I had never seen this movie until I read the review. There is no possible way I could ever take it seriously (as if that would have been possible anyway, I mean you can see the strings holding up the carnivorous fruit bats) But it Kicks Ass! Vulnavia stole that movie right out from under Price. "Did you write down FASHIONABLE, inspector Trout?" My husband walked around for hours afterwards with a phone cord stuck in his collar talking like poor Anton. I still haven't absorbed the whole wax sculpture thing yet, though.
Luke Bannon
« Reply #7 on: April 10, 2005, 12:03:17 PM »

It was this film that turned me into a big fan of Vincent Price, and I would like to personally thank Andrew, as it was on your site that I first heard of it. Thanks again man.
Jeff Dworkin
« Reply #8 on: November 25, 2006, 04:09:49 PM »

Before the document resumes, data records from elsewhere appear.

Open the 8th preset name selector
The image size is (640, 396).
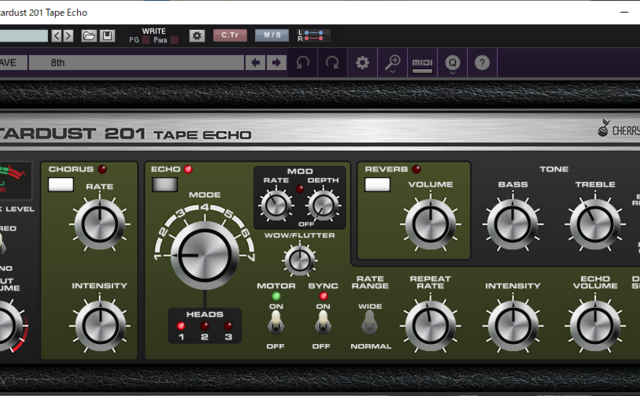136,62
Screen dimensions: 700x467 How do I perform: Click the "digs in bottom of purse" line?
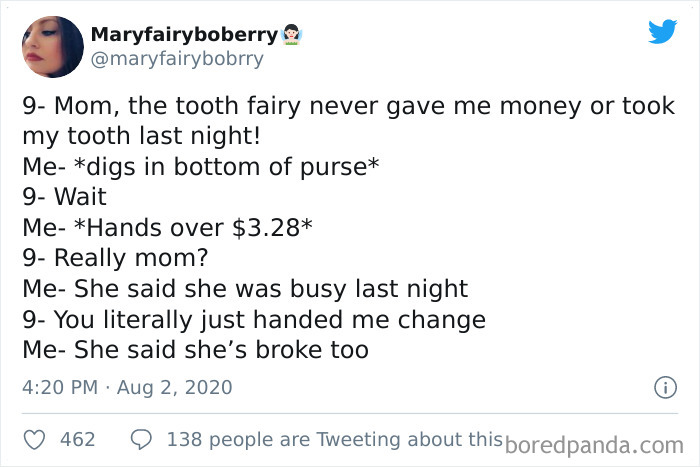(200, 166)
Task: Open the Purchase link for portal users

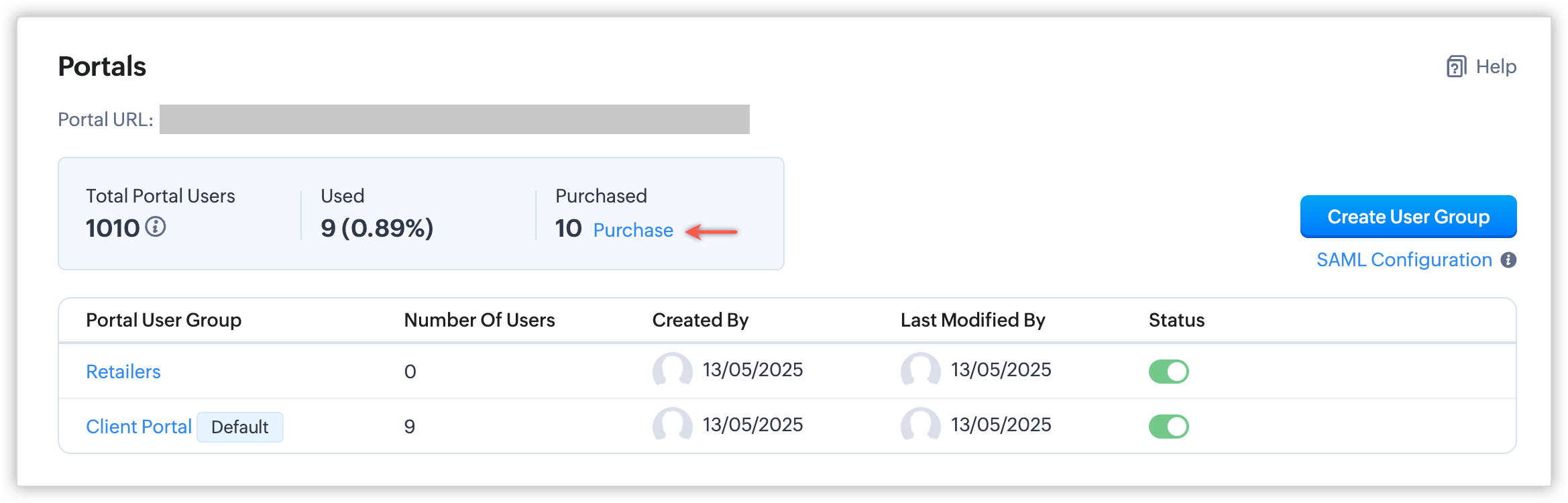Action: pyautogui.click(x=632, y=230)
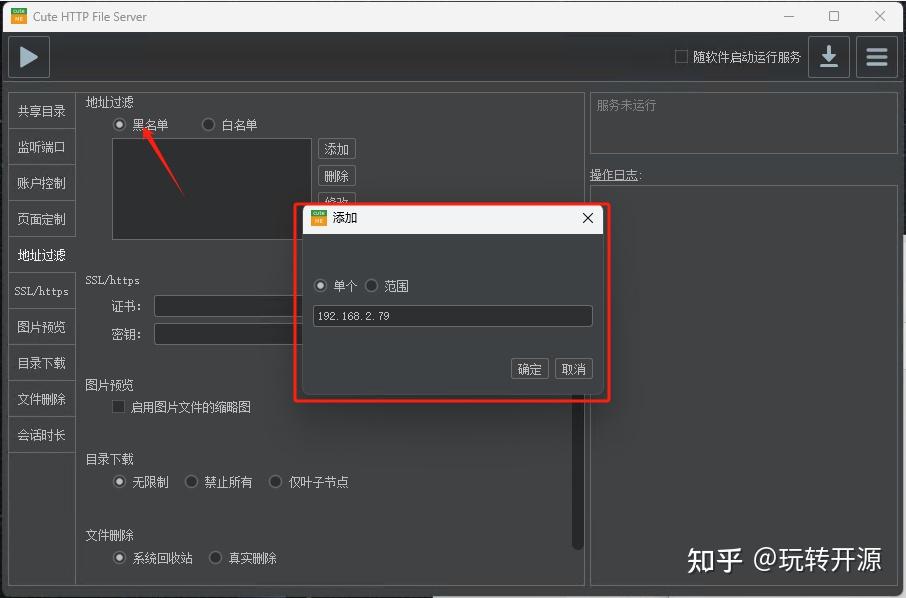
Task: Select 范围 mode in the 添加 dialog
Action: point(371,285)
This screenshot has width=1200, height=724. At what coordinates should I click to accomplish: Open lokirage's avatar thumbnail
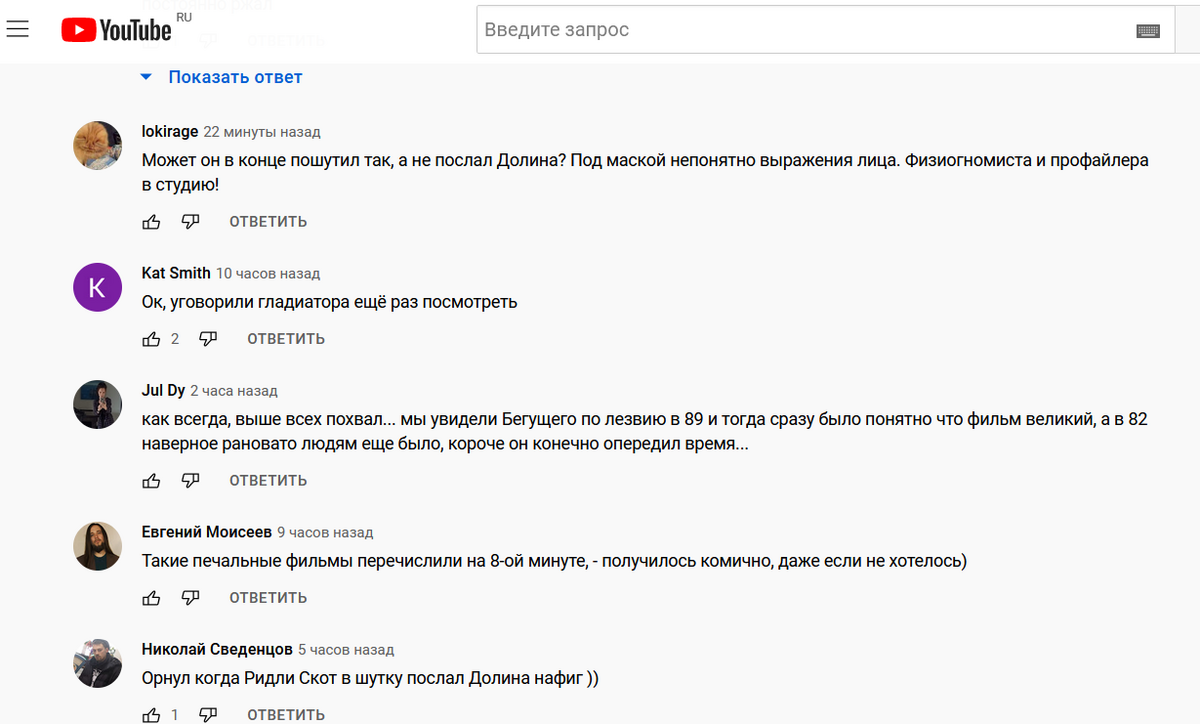[98, 148]
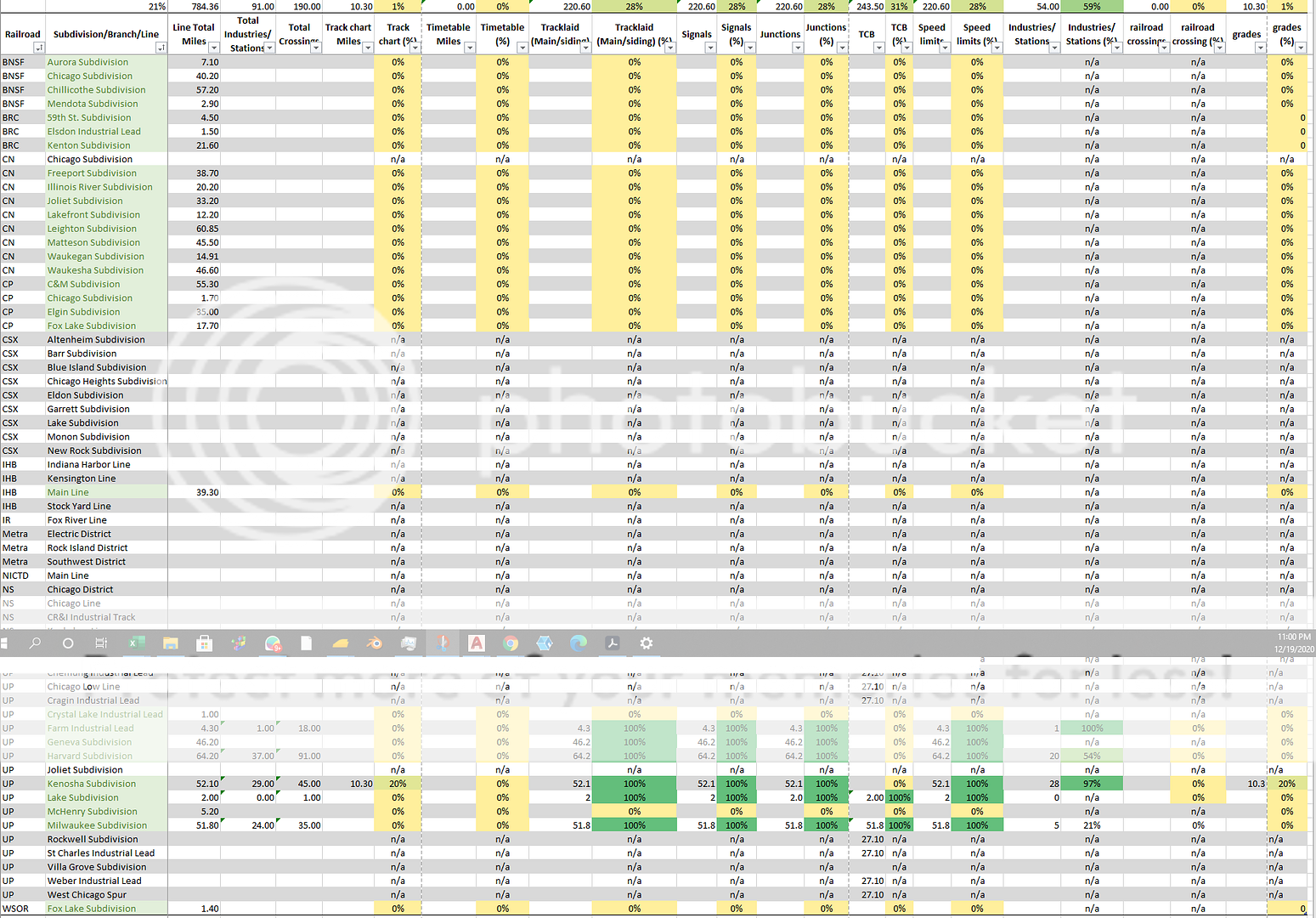Switch to Google Chrome in taskbar
1316x918 pixels.
511,643
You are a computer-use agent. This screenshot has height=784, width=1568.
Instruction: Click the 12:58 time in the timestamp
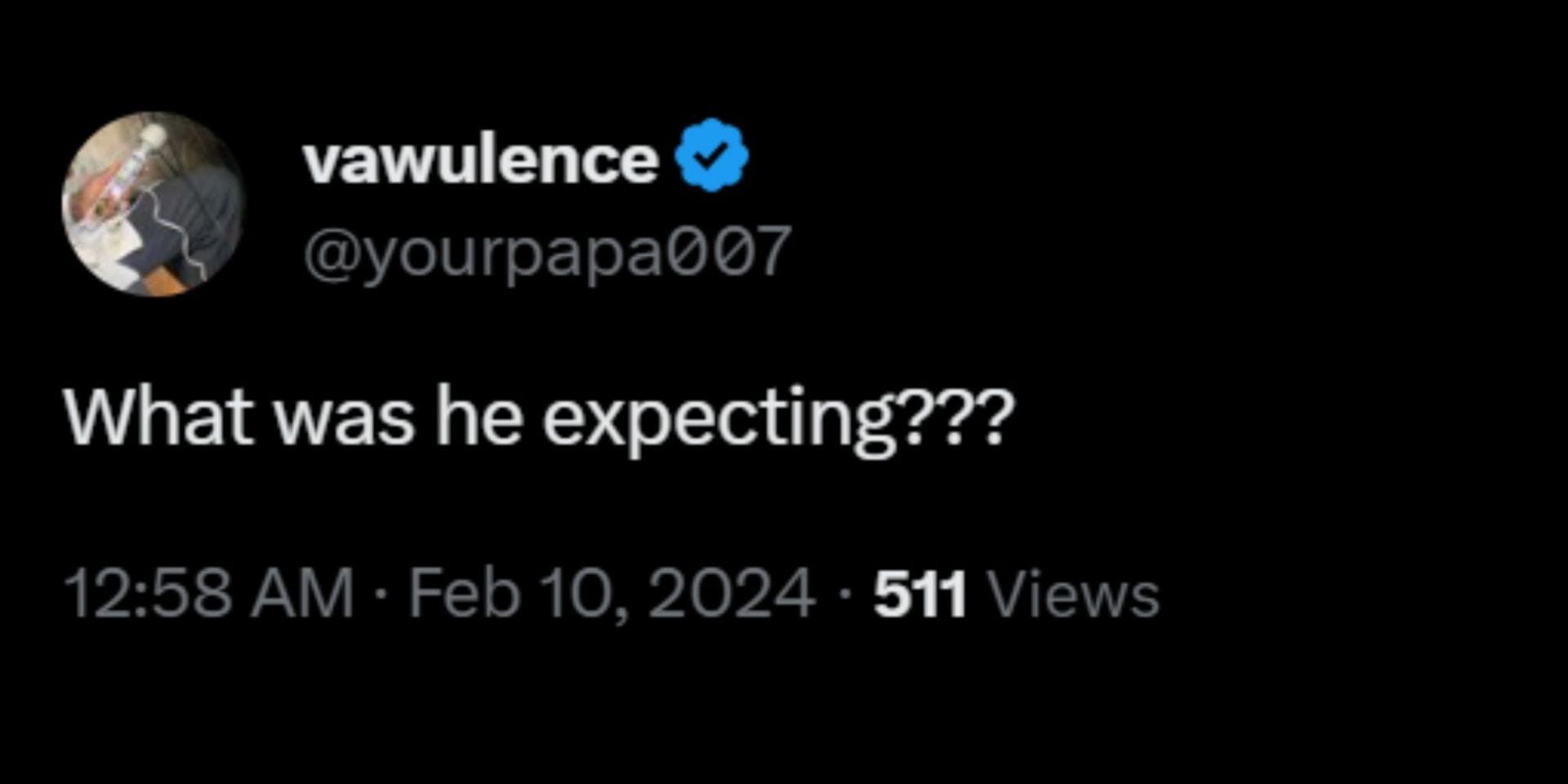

I've always loved the high level campiness of the whole production.  One note:  those are LIMES not Brussels Sprouts!  He made a thick lime syrup that he drizzles over her face ....
Jim Brown
« Reply #9 on: November 25, 2006, 04:10:12 PM »

Prices 50th & one of his best movies.I've heard it said that it was his First Phibes movie that set the trend of the mad scientist playing the piano.

When it comes to Vincent Price movies.Both Phibes gon on top of my list of the must haves.Along with

Last Man on Earth.(Which "Omega Man"was based on.)

The Raven.

« Reply #10 on: November 25, 2006, 04:10:12 PM »

Fun horror hokem. Vincent Price drips class in these kinds of movies. The two Dr. Phibes films were the crowning jewels on Price's horror star shtick. Tight little stories. Good production values as these British "B" films go. Handsome look and feel and playing-it-straight-for-camp performances all around. Typical "Black" British humor scattered times outright surreal. I rank both the Phibes films right up there with the Edgar Allen Poe adaptations Price did with Roger Corman back in the early sixties. I believe these were the last of Prices starring roles...he only popped up in cameos afterwards. I think his last role as the lonely and sad Mad Scientist in Edward Scissorhands was a fitting goodbye for those of us who loved him, and it was perfect; the stereotype "B" movie mad scientist showing us what we had missed through all those "B" horror flicks...Mad Scientists are just human, and they need love too. Funny, clever, intelligent, talented, Vincent Price had class. Rent both movies and enjoy.
« Reply #11 on: November 25, 2006, 04:09:49 PM »

Trivia alert!  This was the last movie the Who's drummer Keith Moon saw before he bought it.  Maybe he thought he could die happy now that he had seen it ...
« Reply #12 on: November 25, 2006, 04:10:12 PM »

I slept the first time I watched that movie. I saw it because of the Misfits song "The Abominable Dr. Phibes".
By the second time, I really liked it. Itīs a Price Masterpiece.
The only thing thatīs troubling is that itīs a little annoying and boring.
Donīt see it if youīre half asleep.
« Reply #13 on: November 25, 2006, 04:10:12 PM »

The director, Robert Fuest,  was a friend of the LaVeys.     "The organist" in a horror movie is nothing new, but I think the combination of organist and mechanical orchestra, and the orchestra's  style of costume, is a  tip-of-the-hat to Anton LaVey.   This was made several years before  Fuest's  "Devil's Rain", where Anton plays the Satanic organist.
« Reply #14 on: November 25, 2006, 04:09:49 PM »

Vincent Price chews up endless scenes like only the master can. How can anybody not like a mad doctor with a voice like that? The 'unicorn' scene was too funny for words. I felt sorry for Trout. Not only does he cop it from his superiors, they always get his fish species wrong!